O problema é que, após o envolvente primeiro ato, Para Todos os Garotos que Já Amei decide seguir uma fórmula muito batida dentro do subgênero dos romances ‘teen’. Por mais que alguns destes títulos já possam soar envelhecidos junto às novas gerações, o que valoriza, inclusive, as referências aos clássicos de John Hughes aqui presentes, aos poucos a sensação do “já vi isso antes” começa a se tornar incomoda. Mais do que simplesmente se escorar numa estrutura formulaica, o longa peca no momento em que opta por requentar os velhos arquétipos do gênero. Embora, num primeiro momento, o argumento fuja do lugar comum ao investir em personagens multidimensionais, na transição para o último ato Susan Johnson pesa a mão na tentativa de criar a esperada “ruptura” do casal, investindo numa dispensável antagonista e num dilema real mal aproveitado pelo roteiro. Na verdade, o grande senão da película está justamente na falta de coragem da trama em explorar o elemento dramático que permeia a história. Na tentativa de exaltar o viés romântico da obra, Johnson parece deixar de lado os (verdadeiros) conflitos mais íntimos de Lara, esvaziando a interessante jornada de amadurecimento pessoal da protagonista em prol de um desfecho bonitinho e açucarado.
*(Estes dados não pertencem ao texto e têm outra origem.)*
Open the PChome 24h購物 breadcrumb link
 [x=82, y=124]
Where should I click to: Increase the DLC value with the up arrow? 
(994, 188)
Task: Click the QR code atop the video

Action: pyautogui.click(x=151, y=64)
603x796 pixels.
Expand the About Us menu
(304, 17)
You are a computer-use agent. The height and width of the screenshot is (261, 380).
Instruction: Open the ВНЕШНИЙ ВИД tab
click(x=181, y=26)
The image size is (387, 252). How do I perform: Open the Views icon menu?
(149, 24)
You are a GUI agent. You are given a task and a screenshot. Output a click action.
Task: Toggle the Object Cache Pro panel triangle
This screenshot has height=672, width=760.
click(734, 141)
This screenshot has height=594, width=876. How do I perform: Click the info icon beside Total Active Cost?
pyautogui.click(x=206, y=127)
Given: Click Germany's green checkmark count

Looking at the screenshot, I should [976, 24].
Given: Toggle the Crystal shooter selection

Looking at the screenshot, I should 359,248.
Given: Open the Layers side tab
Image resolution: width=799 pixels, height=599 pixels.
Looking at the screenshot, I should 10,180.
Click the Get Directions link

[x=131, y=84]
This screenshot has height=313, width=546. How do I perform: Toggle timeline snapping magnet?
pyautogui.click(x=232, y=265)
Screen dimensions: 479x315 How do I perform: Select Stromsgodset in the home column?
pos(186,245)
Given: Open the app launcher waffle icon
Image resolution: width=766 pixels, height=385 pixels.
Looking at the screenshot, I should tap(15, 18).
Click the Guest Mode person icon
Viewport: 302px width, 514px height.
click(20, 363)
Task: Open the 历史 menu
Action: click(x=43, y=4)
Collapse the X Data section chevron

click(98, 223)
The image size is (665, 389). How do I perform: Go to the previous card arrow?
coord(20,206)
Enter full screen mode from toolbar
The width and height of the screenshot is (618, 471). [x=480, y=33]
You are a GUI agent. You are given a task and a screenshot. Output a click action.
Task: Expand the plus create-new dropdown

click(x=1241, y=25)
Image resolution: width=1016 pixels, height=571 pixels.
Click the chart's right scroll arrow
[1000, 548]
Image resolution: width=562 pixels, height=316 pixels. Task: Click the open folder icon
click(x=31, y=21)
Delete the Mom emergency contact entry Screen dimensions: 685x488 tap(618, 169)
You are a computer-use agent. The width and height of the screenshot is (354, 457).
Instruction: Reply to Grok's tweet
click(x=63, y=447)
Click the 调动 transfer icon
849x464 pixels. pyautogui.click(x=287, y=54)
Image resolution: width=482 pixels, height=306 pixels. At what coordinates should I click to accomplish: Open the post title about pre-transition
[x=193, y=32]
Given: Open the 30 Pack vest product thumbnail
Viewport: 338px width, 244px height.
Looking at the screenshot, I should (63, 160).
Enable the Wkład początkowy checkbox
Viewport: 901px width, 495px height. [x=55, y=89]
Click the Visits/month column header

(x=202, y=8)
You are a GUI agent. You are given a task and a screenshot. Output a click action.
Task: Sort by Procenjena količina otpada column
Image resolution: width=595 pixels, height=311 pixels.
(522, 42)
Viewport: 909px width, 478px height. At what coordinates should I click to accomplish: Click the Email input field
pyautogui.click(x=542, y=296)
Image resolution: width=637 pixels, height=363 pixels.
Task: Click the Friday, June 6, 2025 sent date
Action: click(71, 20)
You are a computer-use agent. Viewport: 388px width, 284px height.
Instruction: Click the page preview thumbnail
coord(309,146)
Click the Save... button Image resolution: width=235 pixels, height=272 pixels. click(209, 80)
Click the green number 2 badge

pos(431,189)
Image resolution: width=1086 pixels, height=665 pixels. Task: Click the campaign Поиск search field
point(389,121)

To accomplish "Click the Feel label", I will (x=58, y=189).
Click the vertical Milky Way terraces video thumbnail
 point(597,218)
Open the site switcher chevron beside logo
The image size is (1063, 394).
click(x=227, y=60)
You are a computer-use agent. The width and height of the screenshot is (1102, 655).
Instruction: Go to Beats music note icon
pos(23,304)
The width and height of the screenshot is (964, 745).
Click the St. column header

Menos mal que, por diversas vezes, a diretora é cuidadosa ao dar voz a estes sentimentos reprimidos, preenchendo a produção com diálogos sensíveis e sequências indiscutivelmente delicadas. Momentos que, inclusive, ajudam a estreitar os laços entre o casal de protagonistas. Em suma, com um elenco talentoso e momentos genuinamente engraçados, Para Todos Os Garotos que Já Amei se revela uma obra simples e competente, um ‘coming age movie’ em potencial que se contenta em abraçar os clichês dos romances ‘teen’.

Um comentário:

JOTAT10 disse...

Com todo o respeito aos filmes e aos profissionais que desenvolvem os personagens nos filmes, mas nenhum me agrada pelo motivo do gênero dos filmes, mas não desmereço pra que ninguém os assistam, simplesmente não fazem parte daquilo que eu gosto no cinema.